Print the stretch of the forum thread on pulling PowerBall number frequencies with cfhttp that starts with "Let's take a" and goes on through "I get home.".

Source passage:
== == ==

I was spending my free time this weekend checking the powerball website when i decided i wanted to use cfhttp and get the number frequency information on this page:
http://www.powerball.com/powerball/pb_frequency.asp?
matrixID=2&graph=0
The problem is I am not sure what to do next.
What I am trying to do is get into this page and grab the numbers from the table...then loop through a DB insert and populate a table. How do I do this using cfhttp?
Before we get into this, let's just talk about screen scraping for a second. Screen scraping is always a dangerous thing to do because it relies on a third-party service that may change at the drop of a hat. When scowering a page for data, we can do things like search for keywords and match patterns, which works; but, at any time, the target page can have its structure change which may or may not render our algorithm completely useless. So, use screen scraping with discretion.
That being said, let's dive right into the problem. While I don't know what database you are going to use to store the PowerBall statistics, I am going to move the PowerBall data into a manually created ColdFusion query. You can then easily take this ColdFusion query, loop over it, and insert the values into a database.
In order to get the PowerBall statistical data from the page, we are going to use a little regular expression pattern matching. From looking at the page source of the given URL, it is clear that the PowerBall statistics exist in an HTML table with set headers. We can use this knowledge to pull out every complete table and search its contents for the given headers. This will give us a sort of brute force way to find the proper data table.
Once we have this HTML data table in a variable, we are going to treat it like an XML document against which we can run some XmlSearch() calls. The hurdle with this is that most HTML is not really XML-standards compliant. So, to get around this, we are going to take our table HTML and try to strip out all elements and attributes that might violate XML standards. This will include all the Font tags and Br tags and even the table tag attributes. Once this is done, we should be left with a data string that consists only of table, tr, and td tags which can easily be parsed.
Let's take a look at that code:
Launch code in new window » Download code as text file »
Running the code, we get the following PowerBall statistics query:
| | | | ||
| | ![]() | | ||
| | | |
Works quite nicely. Just remember, the cell values in our ColdFusion query that look like empty strings are actually NULL values, but ColdFusion will treat them as empty strings. When you go to insert these values into your own database, you can either use the null="" attribute of the CFQueryParam tag to insert the nulls, or just use the column value (qPowerBall.COLUMN) to insert an empty string.
Hope that helps a bit.
Download Code Snippet ZIP File
Comments (9) | Post Comment | Ask Ben | Permalink | Other Searches | Print Page
Thanks Ben, this is awesome...I'm going to work with it want I get home.
Frank
Posted by Frank Tudor on Jan 14, 2008 at 9:35 AM
@Frank,
My pleasure.
Posted by Ben Nadel on Jan 14, 2008 at 10:06 AM
Ben, I have a mildly retarded question. How do I stuff the output into an access table? I don't even know what angle to come from at this (laugh).

== == ==

Given material:
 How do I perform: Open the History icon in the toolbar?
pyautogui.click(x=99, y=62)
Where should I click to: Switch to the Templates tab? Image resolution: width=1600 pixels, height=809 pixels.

== == ==

Solution for this task:
Let's take a look at that code:
Launch code in new window » Download code as text file »
Running the code, we get the following PowerBall statistics query:
| | | | ||
| | ![]() | | ||
| | | |
Works quite nicely. Just remember, the cell values in our ColdFusion query that look like empty strings are actually NULL values, but ColdFusion will treat them as empty strings. When you go to insert these values into your own database, you can either use the null="" attribute of the CFQueryParam tag to insert the nulls, or just use the column value (qPowerBall.COLUMN) to insert an empty string.
Hope that helps a bit.
Download Code Snippet ZIP File
Comments (9) | Post Comment | Ask Ben | Permalink | Other Searches | Print Page
Thanks Ben, this is awesome...I'm going to work with it want I get home.